What You Should Know
A replica Christopher Columbus statue was placed on the grounds of the Eisenhower Executive Office Building next to the White House. The statue replicates one toppled and thrown into Baltimore’s Inner Harbor on July 4th, 2020.
The placement is the latest cultural signal from President Donald Trump’s administration, which has treated Columbus as a political stand-in for bigger fights over race, protests, and the boundaries of public memory.
How the Replica Landed on Executive Grounds
According to PBS NewsHour, the statue was installed outside the Eisenhower Executive Office Building, adjacent to the White House. It is a replica of a Columbus statue that was pulled down in Baltimore during the 2020 protests.
The owner is not the federal government. PBS reported that Italian American Organizations United, led by Maryland lobbyist John Pica, agreed to loan the statue for placement at or near the White House, and framed it as a protective mission.

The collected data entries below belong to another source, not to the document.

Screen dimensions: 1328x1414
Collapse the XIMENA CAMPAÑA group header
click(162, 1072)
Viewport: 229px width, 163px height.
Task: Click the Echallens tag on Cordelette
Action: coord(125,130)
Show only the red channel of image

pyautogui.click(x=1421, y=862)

“We are delighted the statue has found a place where it can peacefully shine and be protected,” Pica said, according to PBS. The statue was created by Will Hemsley, a sculptor based in Centreville, Maryland, and is made mostly of marble, PBS reported.
The Holiday Battle Lines, Reset
That “protected” line lands differently when you remember the original’s path. PBS reported that protesters toppled the Baltimore statue after the death of George Floyd, then tossed it into the Inner Harbor, part of a broader wave of Columbus statues being vandalized or removed in 2020.
Meanwhile, the federal calendar has been shifting, too. On October 8th, 2021, President Joe Biden became the first U.S. president to formally mark Indigenous Peoples’ Day, a move that many states, cities, and institutions had already embraced.
Trump has argued the opposite, treating Columbus as a fixed point rather than a complicated figure. PBS reported that the White House posted on X, “In this White House, Christopher Columbus is a hero, and President Trump will ensure he’s honored as such for generations to come.”
What Happens Next, and Who Owns the Story
This is not just about a statue. It is about the White House using premium real estate to pick a side in a symbolic fight, while critics point to Columbus as a shorthand for conquest and harm, and supporters frame him as heritage under attack.
What to watch is whether the administration turns the placement into a recurring ritual, and whether opponents can move the argument off the lawn and into policy. Either way, the statue’s new address makes the point hard to miss.